=== ASSIGNED TASK ===
Your task is to repeat each record verbatim, exactly as it was written.
**********
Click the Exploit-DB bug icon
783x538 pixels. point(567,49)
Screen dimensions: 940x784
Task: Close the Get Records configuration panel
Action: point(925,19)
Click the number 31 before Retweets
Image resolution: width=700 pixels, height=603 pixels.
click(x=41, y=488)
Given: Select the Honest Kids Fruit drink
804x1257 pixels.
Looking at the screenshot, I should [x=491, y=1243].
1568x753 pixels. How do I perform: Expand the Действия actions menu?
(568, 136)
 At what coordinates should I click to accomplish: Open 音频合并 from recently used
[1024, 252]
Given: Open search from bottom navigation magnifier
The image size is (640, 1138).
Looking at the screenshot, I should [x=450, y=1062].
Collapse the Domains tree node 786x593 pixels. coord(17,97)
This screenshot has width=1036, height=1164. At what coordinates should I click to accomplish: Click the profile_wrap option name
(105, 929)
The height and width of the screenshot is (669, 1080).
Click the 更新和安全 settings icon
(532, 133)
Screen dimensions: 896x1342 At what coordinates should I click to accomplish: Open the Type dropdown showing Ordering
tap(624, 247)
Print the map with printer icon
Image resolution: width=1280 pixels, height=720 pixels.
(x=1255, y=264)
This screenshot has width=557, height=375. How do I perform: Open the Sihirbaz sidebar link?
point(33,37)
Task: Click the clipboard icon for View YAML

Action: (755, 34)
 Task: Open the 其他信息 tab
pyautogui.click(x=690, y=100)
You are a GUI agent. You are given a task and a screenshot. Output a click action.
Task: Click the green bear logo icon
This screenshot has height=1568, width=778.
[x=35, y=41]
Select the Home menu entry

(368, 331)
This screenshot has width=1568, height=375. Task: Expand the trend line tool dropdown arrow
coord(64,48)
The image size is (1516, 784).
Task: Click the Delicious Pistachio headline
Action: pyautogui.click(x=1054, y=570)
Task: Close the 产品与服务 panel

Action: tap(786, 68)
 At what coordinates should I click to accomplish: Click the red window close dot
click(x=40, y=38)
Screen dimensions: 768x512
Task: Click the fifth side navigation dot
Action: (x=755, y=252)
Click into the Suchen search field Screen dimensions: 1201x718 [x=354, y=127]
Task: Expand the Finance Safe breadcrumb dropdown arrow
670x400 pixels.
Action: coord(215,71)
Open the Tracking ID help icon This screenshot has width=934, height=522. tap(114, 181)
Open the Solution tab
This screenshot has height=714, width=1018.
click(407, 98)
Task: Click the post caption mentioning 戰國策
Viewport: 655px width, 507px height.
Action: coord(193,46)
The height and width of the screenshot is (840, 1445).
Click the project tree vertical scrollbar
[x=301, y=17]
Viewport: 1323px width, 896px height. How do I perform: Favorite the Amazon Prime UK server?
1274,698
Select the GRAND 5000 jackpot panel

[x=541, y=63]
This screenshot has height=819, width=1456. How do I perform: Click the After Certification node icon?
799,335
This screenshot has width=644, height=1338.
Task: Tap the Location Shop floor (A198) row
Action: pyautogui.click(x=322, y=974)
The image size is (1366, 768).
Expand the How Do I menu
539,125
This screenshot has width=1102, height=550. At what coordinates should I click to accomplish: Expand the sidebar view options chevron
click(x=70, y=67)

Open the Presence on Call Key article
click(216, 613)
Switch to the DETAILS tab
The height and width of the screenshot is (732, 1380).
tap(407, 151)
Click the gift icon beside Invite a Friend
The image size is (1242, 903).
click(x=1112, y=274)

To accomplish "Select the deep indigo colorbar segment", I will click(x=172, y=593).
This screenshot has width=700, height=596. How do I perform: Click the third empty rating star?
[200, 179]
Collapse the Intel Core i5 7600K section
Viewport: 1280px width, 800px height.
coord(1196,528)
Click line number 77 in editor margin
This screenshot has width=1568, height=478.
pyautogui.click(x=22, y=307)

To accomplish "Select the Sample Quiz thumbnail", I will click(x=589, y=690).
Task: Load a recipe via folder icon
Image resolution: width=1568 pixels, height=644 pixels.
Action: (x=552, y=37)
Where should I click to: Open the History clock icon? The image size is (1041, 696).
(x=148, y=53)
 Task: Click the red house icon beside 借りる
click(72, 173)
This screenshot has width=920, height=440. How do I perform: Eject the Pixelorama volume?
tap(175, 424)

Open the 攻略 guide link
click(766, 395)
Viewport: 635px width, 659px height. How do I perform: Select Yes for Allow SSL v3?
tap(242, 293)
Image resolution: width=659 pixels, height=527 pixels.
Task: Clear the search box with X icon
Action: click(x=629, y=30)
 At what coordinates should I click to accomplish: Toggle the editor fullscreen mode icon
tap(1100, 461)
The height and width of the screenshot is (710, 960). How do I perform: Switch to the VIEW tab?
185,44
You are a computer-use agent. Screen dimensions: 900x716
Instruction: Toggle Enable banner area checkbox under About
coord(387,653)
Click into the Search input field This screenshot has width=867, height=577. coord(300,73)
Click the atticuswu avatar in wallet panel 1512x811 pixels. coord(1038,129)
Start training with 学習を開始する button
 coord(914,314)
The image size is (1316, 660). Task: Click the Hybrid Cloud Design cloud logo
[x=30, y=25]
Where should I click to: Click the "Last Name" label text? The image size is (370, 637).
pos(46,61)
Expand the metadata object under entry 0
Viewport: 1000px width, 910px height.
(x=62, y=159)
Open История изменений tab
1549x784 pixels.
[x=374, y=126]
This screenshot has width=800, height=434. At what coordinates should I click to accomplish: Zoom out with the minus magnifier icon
**********
=== EXERCISE SOLUTION ===
Click the Exploit-DB bug icon
783x538 pixels. point(567,49)
Screen dimensions: 940x784
Task: Close the Get Records configuration panel
Action: point(925,19)
Click the number 31 before Retweets
Image resolution: width=700 pixels, height=603 pixels.
click(x=41, y=488)
Given: Select the Honest Kids Fruit drink
804x1257 pixels.
Looking at the screenshot, I should [x=491, y=1243].
1568x753 pixels. How do I perform: Expand the Действия actions menu?
(568, 136)
 At what coordinates should I click to accomplish: Open 音频合并 from recently used
[1024, 252]
Given: Open search from bottom navigation magnifier
The image size is (640, 1138).
Looking at the screenshot, I should [x=450, y=1062].
Collapse the Domains tree node 786x593 pixels. coord(17,97)
This screenshot has width=1036, height=1164. At what coordinates should I click to accomplish: Click the profile_wrap option name
(105, 929)
The height and width of the screenshot is (669, 1080).
Click the 更新和安全 settings icon
(532, 133)
Screen dimensions: 896x1342 At what coordinates should I click to accomplish: Open the Type dropdown showing Ordering
tap(624, 247)
Print the map with printer icon
Image resolution: width=1280 pixels, height=720 pixels.
(x=1255, y=264)
This screenshot has width=557, height=375. How do I perform: Open the Sihirbaz sidebar link?
point(33,37)
Task: Click the clipboard icon for View YAML

Action: (755, 34)
 Task: Open the 其他信息 tab
pyautogui.click(x=690, y=100)
You are a GUI agent. You are given a task and a screenshot. Output a click action.
Task: Click the green bear logo icon
This screenshot has height=1568, width=778.
[x=35, y=41]
Select the Home menu entry

(368, 331)
This screenshot has width=1568, height=375. Task: Expand the trend line tool dropdown arrow
coord(64,48)
The image size is (1516, 784).
Task: Click the Delicious Pistachio headline
Action: pyautogui.click(x=1054, y=570)
Task: Close the 产品与服务 panel

Action: tap(786, 68)
 At what coordinates should I click to accomplish: Click the red window close dot
click(x=40, y=38)
Screen dimensions: 768x512
Task: Click the fifth side navigation dot
Action: (x=755, y=252)
Click into the Suchen search field Screen dimensions: 1201x718 [x=354, y=127]
Task: Expand the Finance Safe breadcrumb dropdown arrow
670x400 pixels.
Action: coord(215,71)
Open the Tracking ID help icon This screenshot has width=934, height=522. tap(114, 181)
Open the Solution tab
This screenshot has height=714, width=1018.
click(407, 98)
Task: Click the post caption mentioning 戰國策
Viewport: 655px width, 507px height.
Action: coord(193,46)
The height and width of the screenshot is (840, 1445).
Click the project tree vertical scrollbar
[x=301, y=17]
Viewport: 1323px width, 896px height. How do I perform: Favorite the Amazon Prime UK server?
1274,698
Select the GRAND 5000 jackpot panel

[x=541, y=63]
This screenshot has height=819, width=1456. How do I perform: Click the After Certification node icon?
799,335
This screenshot has width=644, height=1338.
Task: Tap the Location Shop floor (A198) row
Action: pyautogui.click(x=322, y=974)
The image size is (1366, 768).
Expand the How Do I menu
539,125
This screenshot has width=1102, height=550. At what coordinates should I click to accomplish: Expand the sidebar view options chevron
click(x=70, y=67)

Open the Presence on Call Key article
click(216, 613)
Switch to the DETAILS tab
The height and width of the screenshot is (732, 1380).
tap(407, 151)
Click the gift icon beside Invite a Friend
The image size is (1242, 903).
click(x=1112, y=274)

To accomplish "Select the deep indigo colorbar segment", I will click(x=172, y=593).
This screenshot has width=700, height=596. How do I perform: Click the third empty rating star?
[200, 179]
Collapse the Intel Core i5 7600K section
Viewport: 1280px width, 800px height.
coord(1196,528)
Click line number 77 in editor margin
This screenshot has width=1568, height=478.
pyautogui.click(x=22, y=307)

To accomplish "Select the Sample Quiz thumbnail", I will click(x=589, y=690).
Task: Load a recipe via folder icon
Image resolution: width=1568 pixels, height=644 pixels.
Action: (x=552, y=37)
Where should I click to: Open the History clock icon? The image size is (1041, 696).
(x=148, y=53)
 Task: Click the red house icon beside 借りる
click(72, 173)
This screenshot has width=920, height=440. How do I perform: Eject the Pixelorama volume?
tap(175, 424)

Open the 攻略 guide link
click(766, 395)
Viewport: 635px width, 659px height. How do I perform: Select Yes for Allow SSL v3?
tap(242, 293)
Image resolution: width=659 pixels, height=527 pixels.
Task: Clear the search box with X icon
Action: click(x=629, y=30)
 At what coordinates should I click to accomplish: Toggle the editor fullscreen mode icon
tap(1100, 461)
The height and width of the screenshot is (710, 960). How do I perform: Switch to the VIEW tab?
185,44
You are a computer-use agent. Screen dimensions: 900x716
Instruction: Toggle Enable banner area checkbox under About
coord(387,653)
Click into the Search input field This screenshot has width=867, height=577. coord(300,73)
Click the atticuswu avatar in wallet panel 1512x811 pixels. coord(1038,129)
Start training with 学習を開始する button
 coord(914,314)
The image size is (1316, 660). Task: Click the Hybrid Cloud Design cloud logo
[x=30, y=25]
Where should I click to: Click the "Last Name" label text? The image size is (370, 637).
pos(46,61)
Expand the metadata object under entry 0
Viewport: 1000px width, 910px height.
(x=62, y=159)
Open История изменений tab
1549x784 pixels.
[x=374, y=126]
This screenshot has width=800, height=434. At what coordinates should I click to accomplish: Zoom out with the minus magnifier icon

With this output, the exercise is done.